Home Membase, The Database Powering Farmville

Membase, The Database Powering Farmville

65 million people play Zynga’s online games every day. Millions of web browsers open to millions farms and millions of frontiers. They take turns, they tend crops, they send gifts. They buy millions of objects and upgrades. It’s a mind-boggling amount of data. It’s a new sort of data, and it warranted development of a new sort of database management system.

That system, Membase, is a “NoSQL” database optimized for storing web applications. Membase was developed by Zynga, NorthScale, and NHN, and its source code released as open source in June of this year.

RDBMS Redux

Membase is one of a number of new databases that break from the relational database management system (RDBMS) model. The RDBMS has a long history, dating back to the 1970s. In a relational database, data is stored in the form of tables, as is the relationship among the data. This system has worked well to handle transactional and structured data.

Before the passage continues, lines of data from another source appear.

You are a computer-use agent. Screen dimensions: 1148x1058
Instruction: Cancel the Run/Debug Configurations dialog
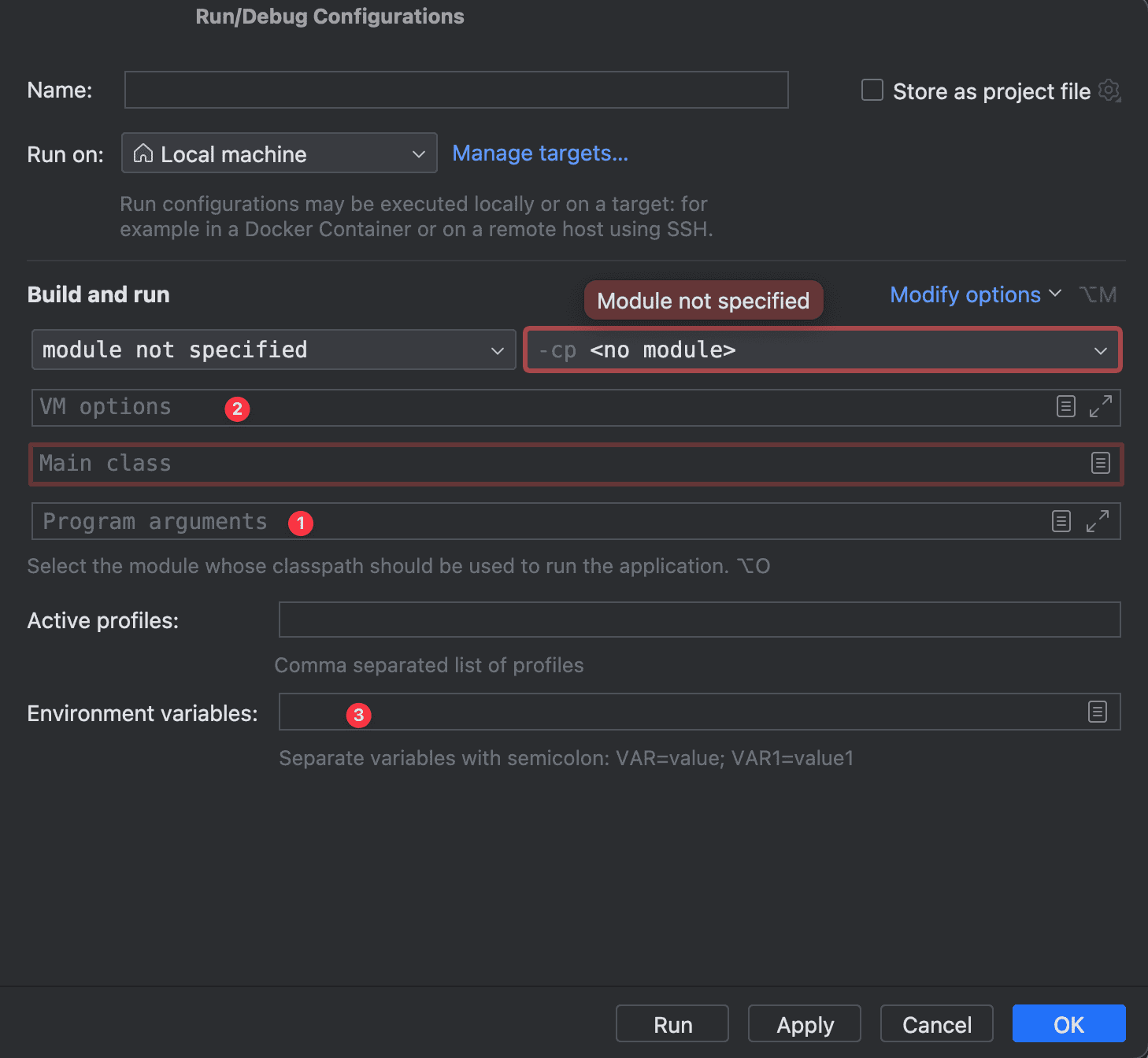pyautogui.click(x=936, y=1024)
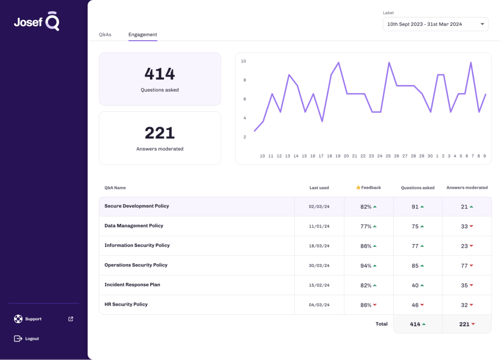This screenshot has height=360, width=500.
Task: Click the line chart peak at day 19
Action: [x=339, y=63]
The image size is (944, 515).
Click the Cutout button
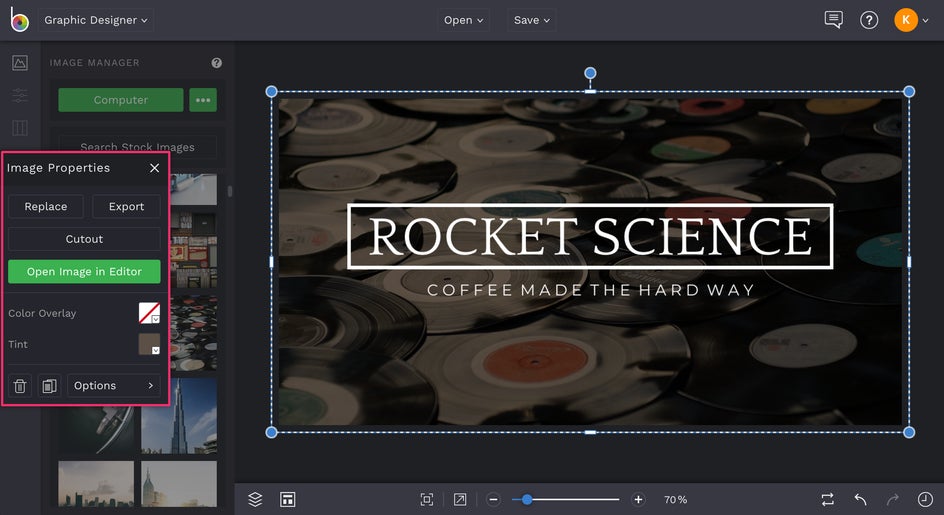[x=84, y=239]
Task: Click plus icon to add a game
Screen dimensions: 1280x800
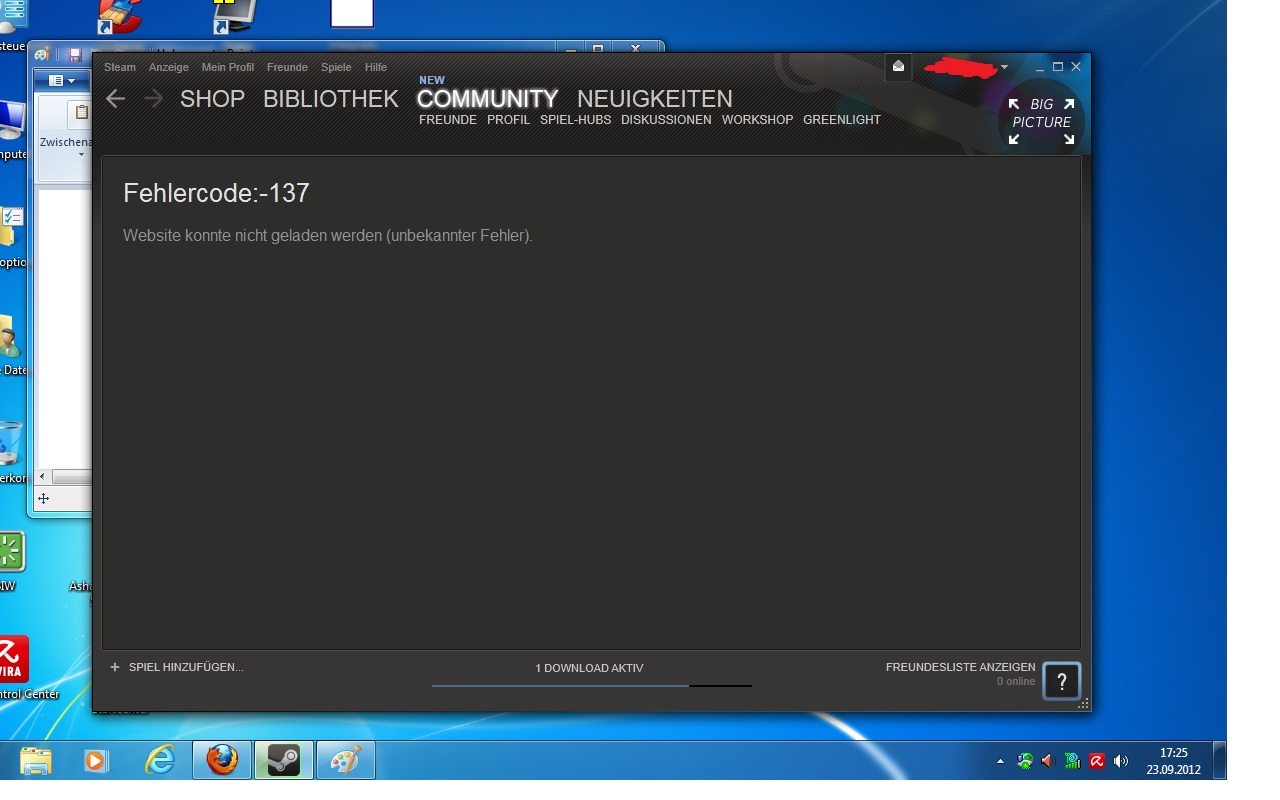Action: click(x=115, y=667)
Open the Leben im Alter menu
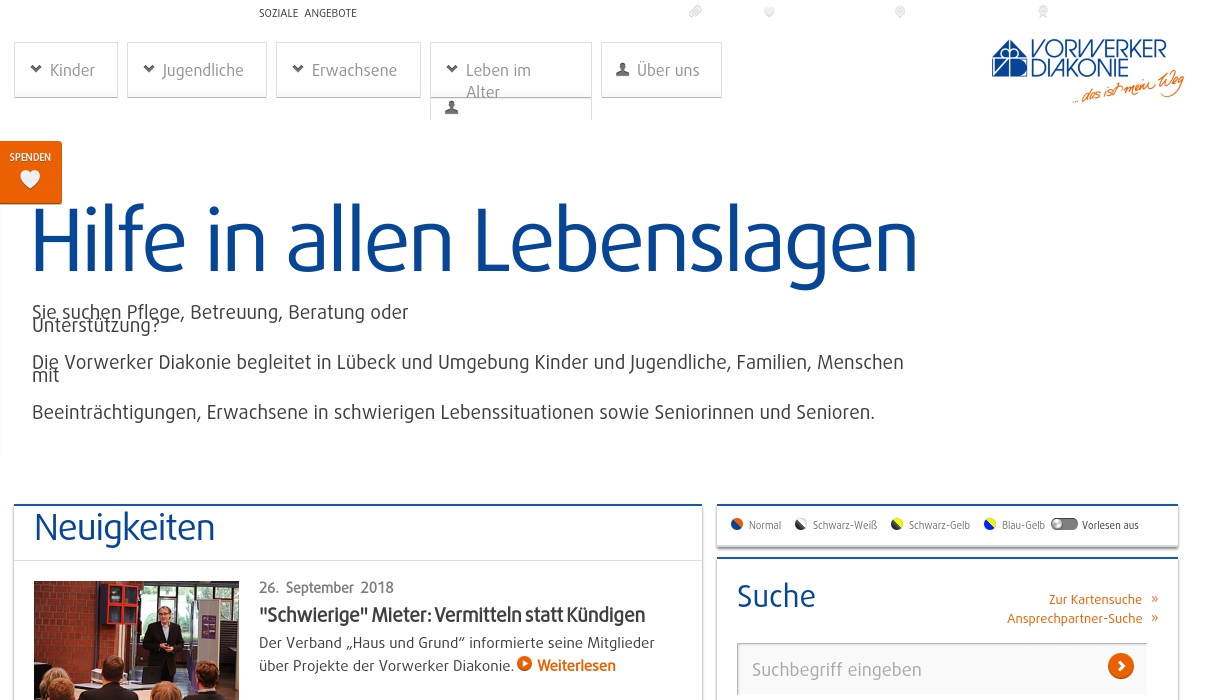The height and width of the screenshot is (700, 1209). coord(510,71)
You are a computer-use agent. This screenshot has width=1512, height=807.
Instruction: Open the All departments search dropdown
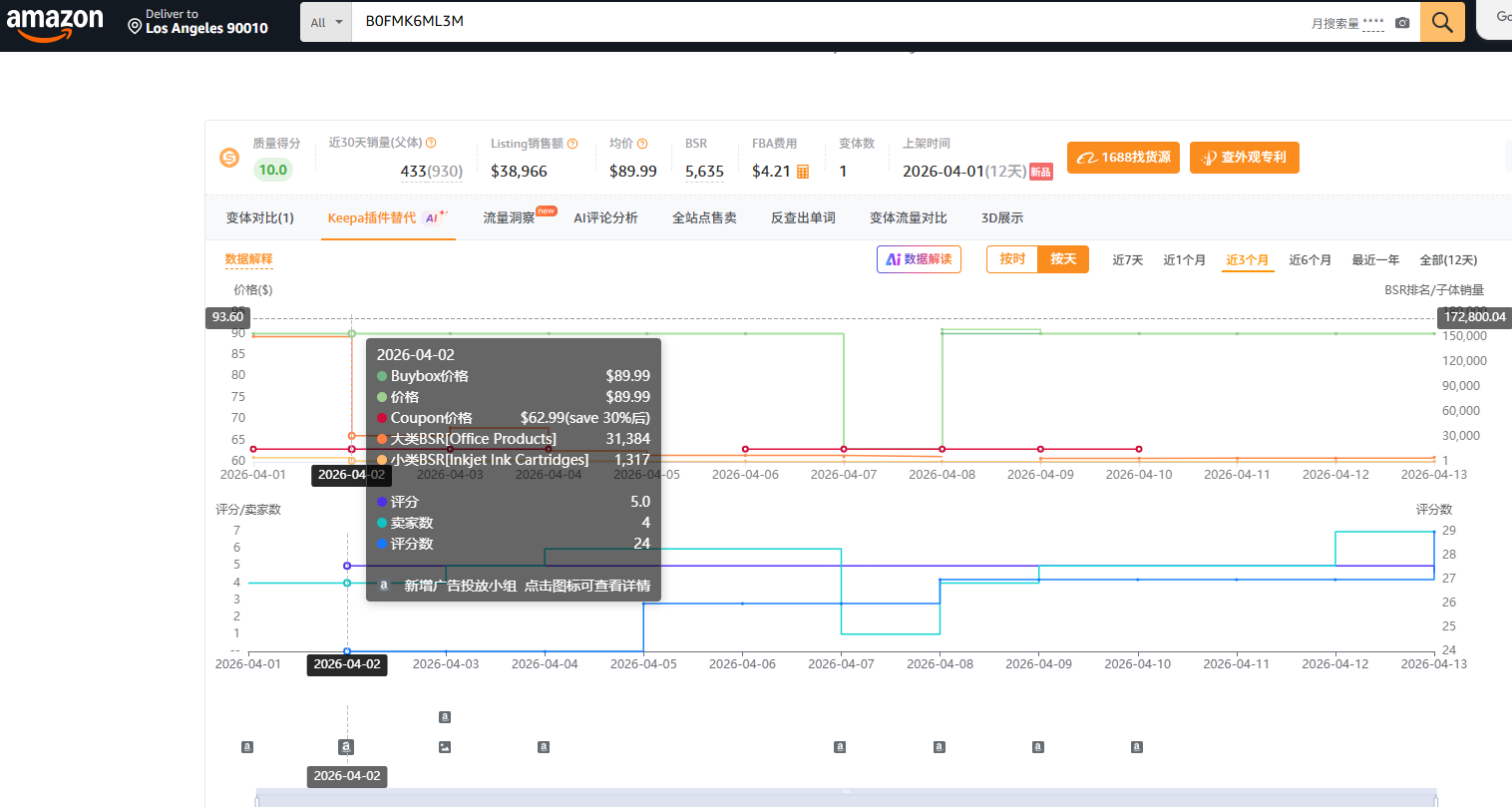click(x=326, y=22)
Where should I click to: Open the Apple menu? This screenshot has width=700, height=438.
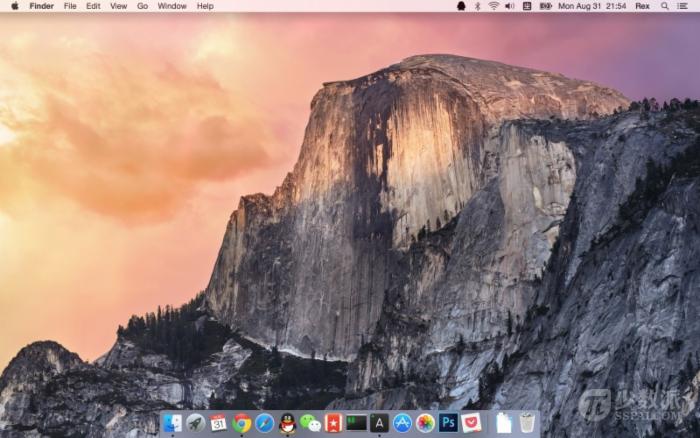tap(15, 6)
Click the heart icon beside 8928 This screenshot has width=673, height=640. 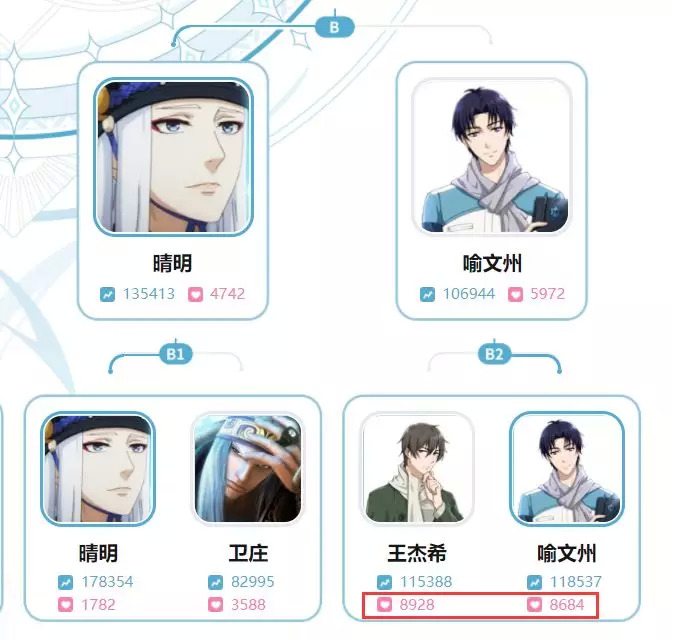[384, 605]
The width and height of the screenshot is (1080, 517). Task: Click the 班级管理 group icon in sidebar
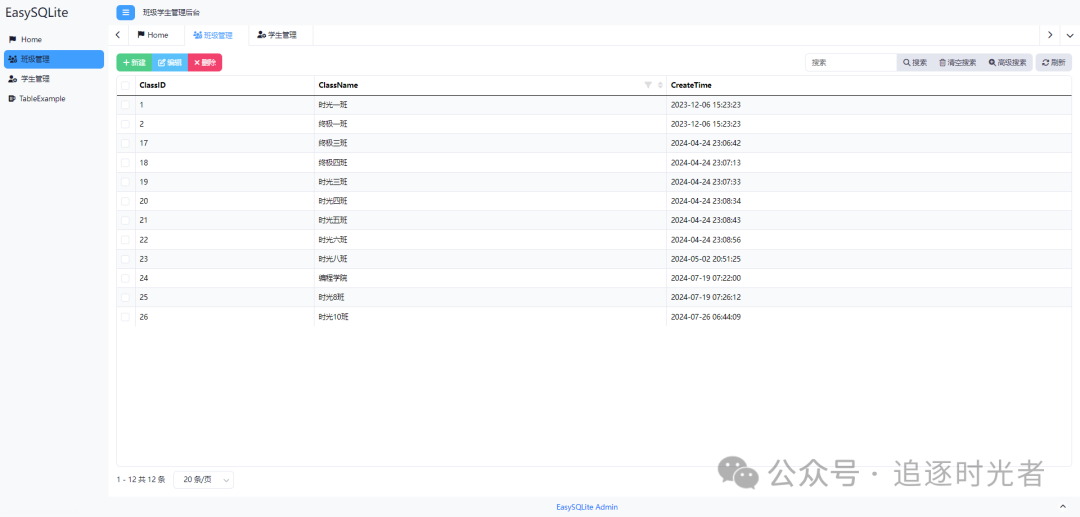click(12, 59)
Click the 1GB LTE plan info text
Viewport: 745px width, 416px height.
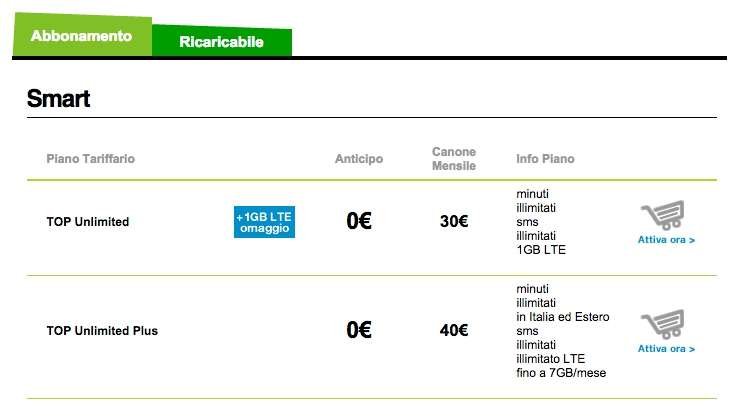click(541, 250)
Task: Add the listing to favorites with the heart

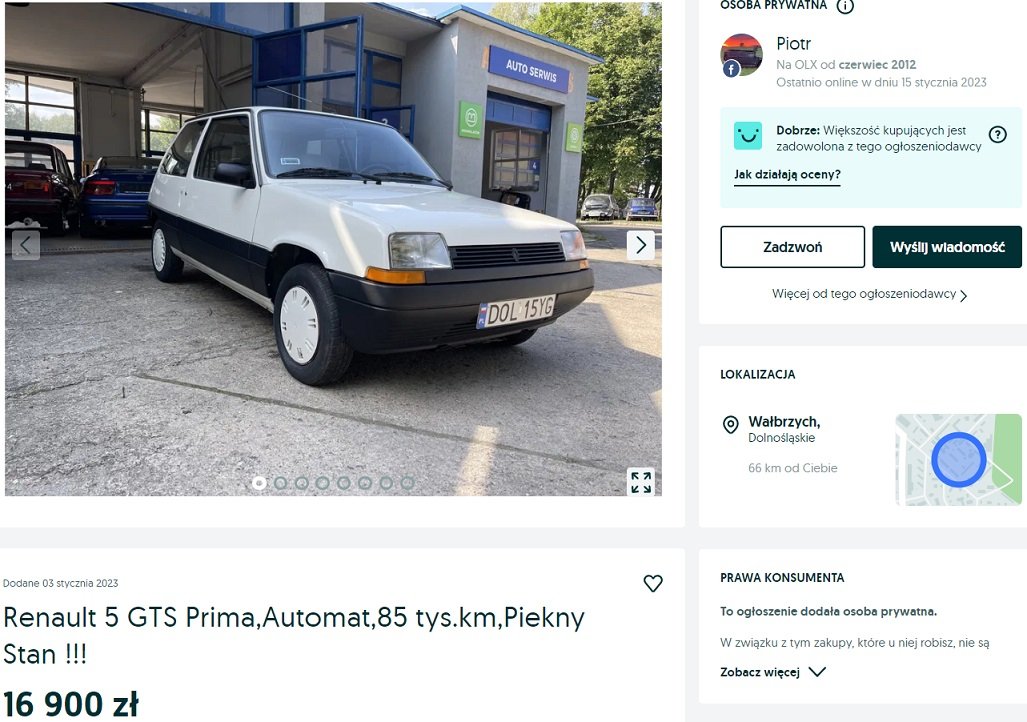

But as the amount of information, the kind of information, the number of users accessing the information have grown, the relational database has faced some challenges. With new data comes new storage demands. And the traditional RDBMS is not optimized for the kind of environment that big data and cloud computing have created – one that’s elastic and distributed.

From Cache to Database

Memcached is a tool that was developed to help address some of the problems as our computing needs shifted. Originally built by Brad Fitzpatrick for LiveJournal in 2003, memcached is distributed memory caching system. But according to James Phillips, Senior VP of Products at NorthScale, many applications have been using memcached for more than just transient storage. “People like memcached because it represents a practically boundless place to easily cache data, at very low cost and with predictably stellar performance. No schemas, no tables, no sharding, no normalizing, no tuning.”

NorthScale was founded by some of the leaders in the open source memcached community, and the company, along with Zynga, has taken that expertise to develop Membase, so that the same speed, flexibility, and simplicity of memcached could made to really store data in a database, not just a cache.

Phillips says that memcached is designed to dock next to the relational database management system, and it’s already seen as a “best practice bandaid.” So from there, NorthScale argues that it can help move its customers from existing RDBMS technology towards a database architecture that’s more scalable – in other words, to Membase.

It helps, of course, if you’re going to argue for a move away from the RDBMS to have an early success story like Zynga to point to: the 500,000 ops-per-second database behind Farmville.